Las mujeres no hemos podido todavía derribar esa barrera que nos divide entre
chicas buenas y chicas malas y que tanto daño le ha provocado a nuestra sexualidad. Sabemos que las chicas malas se divierten más pero el precio que tienen que pagar es sufrir la estigmatización
constante y el rechazo social. El
poledance está asociado al bando de las malas que bailan exhibiendo el cuerpo sobre monumentales tacos altos de acrílico y mostrando ropa y movimientos provocativos. Su innegable provocación erótica es otro campo de batalla en donde se dirime ese conflicto milenario entre buenas y malas, entre santas y putas.
El argumento más común que utilizan quienes
denigran a las bailarinas de caño es que las danzas eróticas femeninas suelen estar promovidas por la mirada libidinosa
de los hombres que pagan por ver un show en donde la mujer se ofrece como mercancía al mejor postor. No importa si se quita o no la ropa o si lo hace por dinero o por placer; la chica
que baila en el caño suele ser considerada como parte de un sistema que degrada a la mujer mediante la objetivación y el vil comercio montado sobre el cuerpo femenino. Para evitar ser juzgadas, las bailarinas a las que les gusta practicar poledance deben alejarse de todo aquello que las relacione con las
strippers de los night clubs así como muchas mujeres dominantes en el ámbito del
BDSM se apresuran a aclarar que no tienen nada que ver con el mundo de las dominatrices profesionales.
No niego que una clase de poledance
puede ser más divertida que otras formas de gimnasia y puede tonificar muy bien
algunos músculos.

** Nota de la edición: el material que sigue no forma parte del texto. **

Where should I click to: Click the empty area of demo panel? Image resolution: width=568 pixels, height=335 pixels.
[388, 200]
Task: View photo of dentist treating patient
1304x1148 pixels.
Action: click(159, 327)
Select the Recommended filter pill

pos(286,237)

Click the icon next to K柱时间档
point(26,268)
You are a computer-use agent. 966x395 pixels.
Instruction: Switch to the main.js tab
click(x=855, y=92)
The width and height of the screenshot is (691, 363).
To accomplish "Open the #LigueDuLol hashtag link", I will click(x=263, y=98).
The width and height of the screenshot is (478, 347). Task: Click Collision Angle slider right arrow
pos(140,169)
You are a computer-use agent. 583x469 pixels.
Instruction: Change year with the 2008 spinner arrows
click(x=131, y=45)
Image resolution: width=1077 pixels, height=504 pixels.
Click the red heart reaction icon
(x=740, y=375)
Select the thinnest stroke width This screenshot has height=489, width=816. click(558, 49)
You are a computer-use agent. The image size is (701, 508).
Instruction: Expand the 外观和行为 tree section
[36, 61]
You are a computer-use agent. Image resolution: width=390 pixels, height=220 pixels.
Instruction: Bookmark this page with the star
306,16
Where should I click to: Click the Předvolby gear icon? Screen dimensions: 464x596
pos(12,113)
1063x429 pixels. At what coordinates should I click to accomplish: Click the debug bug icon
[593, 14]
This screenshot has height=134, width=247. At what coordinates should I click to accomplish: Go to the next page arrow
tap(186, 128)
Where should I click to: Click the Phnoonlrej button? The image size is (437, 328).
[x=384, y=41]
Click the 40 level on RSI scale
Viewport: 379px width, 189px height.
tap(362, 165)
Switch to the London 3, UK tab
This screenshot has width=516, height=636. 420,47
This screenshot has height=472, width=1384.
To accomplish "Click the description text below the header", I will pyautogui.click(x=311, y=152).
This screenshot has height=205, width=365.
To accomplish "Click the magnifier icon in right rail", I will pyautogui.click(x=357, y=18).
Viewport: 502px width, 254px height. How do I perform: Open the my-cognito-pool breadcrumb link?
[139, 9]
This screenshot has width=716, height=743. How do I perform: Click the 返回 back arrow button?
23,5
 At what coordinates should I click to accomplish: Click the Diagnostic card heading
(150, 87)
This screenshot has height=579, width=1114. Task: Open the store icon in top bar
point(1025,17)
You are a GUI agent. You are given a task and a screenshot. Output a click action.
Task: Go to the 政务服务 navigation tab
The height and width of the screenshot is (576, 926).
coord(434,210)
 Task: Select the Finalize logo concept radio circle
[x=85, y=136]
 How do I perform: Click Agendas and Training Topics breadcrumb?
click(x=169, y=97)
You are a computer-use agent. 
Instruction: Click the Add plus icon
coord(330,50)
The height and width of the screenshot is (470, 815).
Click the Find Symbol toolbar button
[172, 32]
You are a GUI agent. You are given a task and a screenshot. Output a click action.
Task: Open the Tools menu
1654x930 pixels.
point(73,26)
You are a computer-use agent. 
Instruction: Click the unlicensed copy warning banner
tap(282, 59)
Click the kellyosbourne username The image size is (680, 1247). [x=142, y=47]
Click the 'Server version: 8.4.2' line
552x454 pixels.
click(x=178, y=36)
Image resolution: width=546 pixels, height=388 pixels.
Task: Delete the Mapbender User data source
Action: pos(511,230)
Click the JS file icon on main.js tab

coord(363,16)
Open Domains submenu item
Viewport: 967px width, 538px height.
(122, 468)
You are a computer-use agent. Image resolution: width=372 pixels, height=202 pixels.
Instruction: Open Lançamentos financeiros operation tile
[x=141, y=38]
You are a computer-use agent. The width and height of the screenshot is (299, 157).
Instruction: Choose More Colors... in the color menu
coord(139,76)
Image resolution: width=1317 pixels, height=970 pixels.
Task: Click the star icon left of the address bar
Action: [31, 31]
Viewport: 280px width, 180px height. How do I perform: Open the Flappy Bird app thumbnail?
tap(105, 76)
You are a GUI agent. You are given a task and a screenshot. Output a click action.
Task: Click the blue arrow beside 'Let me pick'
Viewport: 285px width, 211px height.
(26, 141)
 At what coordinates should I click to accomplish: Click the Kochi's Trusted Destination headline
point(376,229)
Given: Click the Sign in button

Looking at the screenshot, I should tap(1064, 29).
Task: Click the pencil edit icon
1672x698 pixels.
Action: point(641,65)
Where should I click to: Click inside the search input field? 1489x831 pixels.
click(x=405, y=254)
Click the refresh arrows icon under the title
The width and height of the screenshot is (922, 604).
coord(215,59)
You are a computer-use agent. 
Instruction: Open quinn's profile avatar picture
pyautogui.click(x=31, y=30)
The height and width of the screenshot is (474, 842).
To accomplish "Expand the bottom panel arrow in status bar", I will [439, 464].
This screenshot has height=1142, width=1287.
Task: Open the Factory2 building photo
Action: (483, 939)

Sin embargo, todas nosotras sabemos que cuando una mujer se
sube a una plataforma de poledance, no importa cual sea la rutina de
movimientos, hay algo inherentemente sexual y pecaminoso que empieza a flotar
en el ambiente. Cuando ella se mueve y se contonea al ritmo de la música, se vuelve una Scherazade moderna; una encantadora que embelesa a su
audiencia contando una historia con los movimientos de su cuerpo.
Yo soy de las que sostiene que si el poledance se afirmara definitivamente como una
disciplina atlética, el esfuerzo por buscar una
perfección cinética anularía el lado más sensual de la danza. El erotismo y la fantasía se disolverían dentro de las normas de una competencia cargada de reglamentos. La mujer que baila perdería esa íntima conexión con su propia
sexualidad y con su propio cuerpo. Aún la mirada libidinosa del hombre,
una mirada siempre cargada de deseo sexual, puede ser un
poderoso disparador de emociones y excitaciones para ella.
Si el originario carácter de danza sensual del
poledance es dejado de lado en nombre de la lucha feminista contra la objetivación de la mujer, lo que muchas de nosotras vamos a perder es una preciosa fuente de poder sexual femenino.
La bailarina que se contonea en el caño dibuja con sus movimientos una exhibición explícita de poder erótico. Quienes la condenan, sean hombres o mujeres, no tienen realmente un conflicto con el baile del caño ni con el striptease como tampoco lo tienen con el largo de las faldas o con la altura de los
tacones. Su conflicto real es con la sexualidad femenina, con el poder implícito que emana de ella y con la libertad de las mujeres para expresarla. La indignación ante la objetivación que sufre la mujer es sólo una excusa políticamente correcta para ocultar otra forma de castración machista.